Students who are hoping to practice law in business-related areas, such as corporate law, real estate law, and tax will greatly benefit from early exposure to business studies. Business courses provide students with a strong command of business issues such as contracts, negotiations, and corporate structure. These courses require that students think critically and come up with solutions to intricate problems.

This coursework can also be useful for students who expect to practice law in the areas of government regulation, business litigation, and aspects of representing nonprofits. A business major, in particular, covers many subjects that a student will encounter in law school. Courses within this major include reading, writing, contracts, and speaking, all courses that will provide a solid foundation for students ultimately seeking a law degree. Many business courses also cover basic analytics skills. Relevant courses include accounting, finance, and negotiation.

History, Government, and Politics 

The legal profession requires basic knowledge of the government, as well as its history and processes. Courses in these subjects are advised so students have some understanding of the topics before beginning law school. These courses covering world history, government, jurisprudence, law and/or taxation are usually reading-intensive, which is also great preparation for law school.

Economics

Our country is driven by its economic system, and many pre-law students will benefit from understanding how money affects society. Students who study economics will also be required to apply logical thinking to their studies, as well as interpret and analyze complex data. These courses inform how our country has grown over time from an economic standpoint. Students might consider taking courses that provide fundamentals of economics, history of economics, and those that tackle law and economics directly.

English Literature and Composition

A legal education will build on writing and analytical thinking, so courses that showcase a candidate's ability to excel in these areas will look good on an undergraduate transcript. Students must show a strong command of the English language through writing, reading, and speaking. While most students will find that their writing styles will definitely change in law school, they still must work to strengthen their skills during the undergraduate years. English courses might include literature studies, logic and reasoning, philosophy, public policy, and writing.

Political Science

This is one of the more popular degrees for pre-law students. Political science degrees are designed to expose students to the intricate nature of a complex judicial system. Politics and law go hand in hand, and these courses teach students about how our laws are both structured and carried out.

As a political science major, the pre-law student will learn how to speak in public. Students will learn about the Constitution and how it developed the foundations for our legal system, and how different courts operate. Along with developing an understanding of politics and law, the student will also have the opportunity to write comparative papers on a variety of political issues. These courses might include public policy, international politics, leadership studies, and even courses related to current events.

Public Speaking

Students who are not political science majors need to seek out courses that emphasize public speaking skills.
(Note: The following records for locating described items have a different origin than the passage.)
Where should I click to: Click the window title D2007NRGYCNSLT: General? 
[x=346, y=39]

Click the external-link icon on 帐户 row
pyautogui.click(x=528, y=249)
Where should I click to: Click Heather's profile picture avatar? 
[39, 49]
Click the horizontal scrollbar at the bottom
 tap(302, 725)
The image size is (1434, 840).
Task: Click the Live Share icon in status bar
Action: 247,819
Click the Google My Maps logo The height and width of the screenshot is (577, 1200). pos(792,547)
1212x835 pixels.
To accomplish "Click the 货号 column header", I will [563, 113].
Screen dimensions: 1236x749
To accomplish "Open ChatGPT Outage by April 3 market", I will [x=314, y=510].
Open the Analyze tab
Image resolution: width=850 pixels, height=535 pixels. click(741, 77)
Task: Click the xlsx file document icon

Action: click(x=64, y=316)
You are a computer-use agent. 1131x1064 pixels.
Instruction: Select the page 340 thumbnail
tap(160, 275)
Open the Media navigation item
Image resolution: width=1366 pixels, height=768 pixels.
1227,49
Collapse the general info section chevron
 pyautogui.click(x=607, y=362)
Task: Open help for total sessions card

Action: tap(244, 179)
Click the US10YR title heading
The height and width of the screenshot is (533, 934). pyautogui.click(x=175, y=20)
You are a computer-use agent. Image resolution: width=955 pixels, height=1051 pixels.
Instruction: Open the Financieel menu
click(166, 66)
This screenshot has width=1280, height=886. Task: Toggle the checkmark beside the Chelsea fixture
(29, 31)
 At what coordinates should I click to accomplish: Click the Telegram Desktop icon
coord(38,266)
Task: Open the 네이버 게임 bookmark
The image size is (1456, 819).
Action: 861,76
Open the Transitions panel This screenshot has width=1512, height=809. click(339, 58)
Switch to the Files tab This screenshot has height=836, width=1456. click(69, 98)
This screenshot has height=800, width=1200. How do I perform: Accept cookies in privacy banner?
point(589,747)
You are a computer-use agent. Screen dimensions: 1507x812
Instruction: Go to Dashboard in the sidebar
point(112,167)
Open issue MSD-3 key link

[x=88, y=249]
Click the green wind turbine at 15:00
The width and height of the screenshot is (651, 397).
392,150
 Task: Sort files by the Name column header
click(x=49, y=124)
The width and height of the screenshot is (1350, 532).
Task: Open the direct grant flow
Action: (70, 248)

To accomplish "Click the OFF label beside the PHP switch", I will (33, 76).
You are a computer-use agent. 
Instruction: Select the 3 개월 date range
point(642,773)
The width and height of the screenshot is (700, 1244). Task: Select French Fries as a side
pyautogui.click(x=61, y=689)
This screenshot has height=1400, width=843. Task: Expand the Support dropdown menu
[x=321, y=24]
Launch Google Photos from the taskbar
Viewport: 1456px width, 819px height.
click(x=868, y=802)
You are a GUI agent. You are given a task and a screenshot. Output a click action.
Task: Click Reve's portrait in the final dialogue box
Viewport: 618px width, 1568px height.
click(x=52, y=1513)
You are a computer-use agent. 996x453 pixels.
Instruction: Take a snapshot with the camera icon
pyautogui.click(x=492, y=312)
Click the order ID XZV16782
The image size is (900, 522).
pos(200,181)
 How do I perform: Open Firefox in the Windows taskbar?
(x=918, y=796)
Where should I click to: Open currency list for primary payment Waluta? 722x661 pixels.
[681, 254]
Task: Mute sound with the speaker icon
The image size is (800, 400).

While students can enroll in public speaking classes, they should also practice speaking in public or to a large group of people—there's a lot of that in law school. This includes both giving in-class presentations as well as other public speaking endeavors. Writing for speech is also a skill that needs to be honed, not just speaking. Students should consider classes in debate, public speaking, and speech writing.

Additional Courses

Disciplines that study human behavior can also be useful, including both psychology and sociology. They involve critical thinking and analysis, two valuable legal skills. Many students will also benefit from exploring courses in criminology, anthropology, and even religion.

The bottom line is that students who want to prepare for law school should take courses that emphasize reading, writing, and critical thinking skills. Admissions officers look favorably on transcripts that show a student has both practiced these skills and has done well in courses that require them. 

Two of the most important components of the law school application are the GPA and LSAT score. Both should be at or above the school’s averages to be a competitive candidate, and students can often distinguish themselves from a pack of applicants with similar testing scores provided they show a range of high-quality classes.